Flask APIQuantitative Graph TheoryApplied CombinatoricsData ScienceLatex

Stock Market API

By Blake Marterella

Published on: April 24, 2024

Semester: Spring 2024
Course: Applied Combinatorics

Screenshot of API being ran as local development server and returning dataset

Sharing

Background

This project encapsulates the work performed for my final project in MATH 3304 - Applied Combinatorics at Virginia Tech during my Spring 2024 semester. This project took me approximately 2 weeks to complete. To provide some context, we were allowed to select a topic related to combinatorics or graph theory that extended beyond the scope of class, research it, and deliver your findings in a research paper and a powerpoint presentation. I have always been interested in finance and the basic graph theory learned in this class gave me a foundation to explore the relationships between various stocks in the stock market. In total, this project took me approximately 2 weeks to complete.

Before I began researching, I determined that in order

Features

Historical Stock Data Exportation Tool

API Development and Implementation

The supporting API was created with the intent to help individuals vizualize fluctations in the stock market, the performance of stock holdings overtime, and understand the underlying graph theory driving these changes.

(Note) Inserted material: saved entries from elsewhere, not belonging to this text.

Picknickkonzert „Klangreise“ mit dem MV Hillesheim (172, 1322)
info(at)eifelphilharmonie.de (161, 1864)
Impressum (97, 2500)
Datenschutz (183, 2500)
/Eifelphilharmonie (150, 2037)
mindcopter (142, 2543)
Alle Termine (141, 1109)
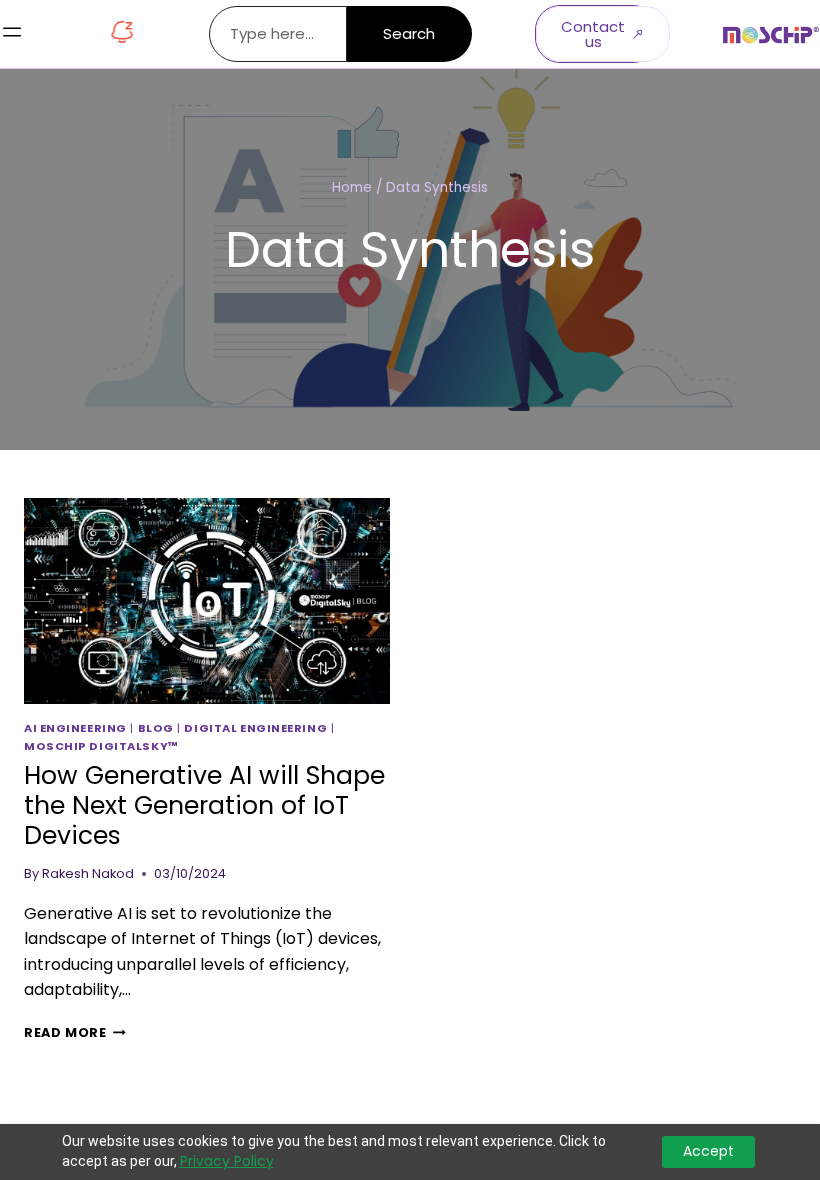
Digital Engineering (255, 728)
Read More (75, 1032)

With this set of tools, users will be able to view the correlation between stocks and sectors to increase awareness of diversification and experiment with different portfolio allocations. There are additional tools to support future projects in the field of quantitative graph theory by exporting data generated on the site to CSV files and others.

The proof of concept is an easy to use and accessible API that allows clients to generate datasets for analysis. In the future, I would like to implement a frontend interface that allows users to interact with the data in a more meaningful way. This will include the ability to create custom graphs, compare different datasets, and export the data to a CSV file.

Software Design and Architecure

I knew that I wanted to use Python in some way for this project because of the vast amount of libraries available for data manipulation and graph theory. To that end, I decided to use Flask because of its simplicity. In the future, I would like to implement an API with proper documentation to make the process of integrating datasets into future projects easier. Some of the libraries I am using are:

Pandas: manipulate the data
Numpy: to perform calculations
NetworkX: create the graphs
Matplotlib: display the graphs

With that, I have a basic understanding of the tools I will be using and how they will interact with each other. I will now begin to set-up the project.

Repository Configuration

I elected to go with a Mono-Repository design for this project. Having both the frontend and backend directory in the same repository will make it easier to manage the project as a whole. At some point, I would like a repository for both the frontend and backend especially if I begin getting support from contributors. For the time being, I will be using the following directory structure:

quantitative-graph-theory-visualizer
├── frontend
│   ├── <my vue project>
│
├── backend
│   ├── <my flask project>
│
├── final_paper
│   ├── Latex file for official paper
│   ├── A simple python script for paper specific computations
│
├── README.md

You can view the most up to date version of the project on the GitHub Repository

API Set-Up

Create a new Flask project

To create the Flask backend requires a little more manual labor than creating a new frontend project but it's simple with the steps below:

# Create a new directory for the backend
mkdir backend
cd backend

# Create a new virtual environment
python3 -m venv venv

# Activate the new virtual environment (you will need to do this anytime you close your terminal)
source venv/bin/activate

# Install Flask
pip install Flask

Now you will need to create the entry point to your flask app:

# Create a new file called app.py
touch app.py

My project all started with this sample code:

from flask import Flask, jsonify
app = Flask(__name__)

@app.route('/')
def hello_world():
    return 'Hello, World!'

if __name__ == '__main__':
    app.run(debug=True)

Historical Stock API

Before we began processing any stock data, we need some way to collect it. There are many historical stock API's that I can choose from but a lot of them are either too expensive or have limitations on the number of requests that can be made. Some of the APIs, such as Alpaca API, which I have experience with in the past, supports real-time data and trading which is a little more than is needed at this time. I elected to go with the Alpha Advantage API because of it's realtime and historical stock market data, the ability to support analysis of different commodoties such as cryptocurrency, forex, etc. (this may be important for future development), and the fact that it is free to use (up to 25 requests per day).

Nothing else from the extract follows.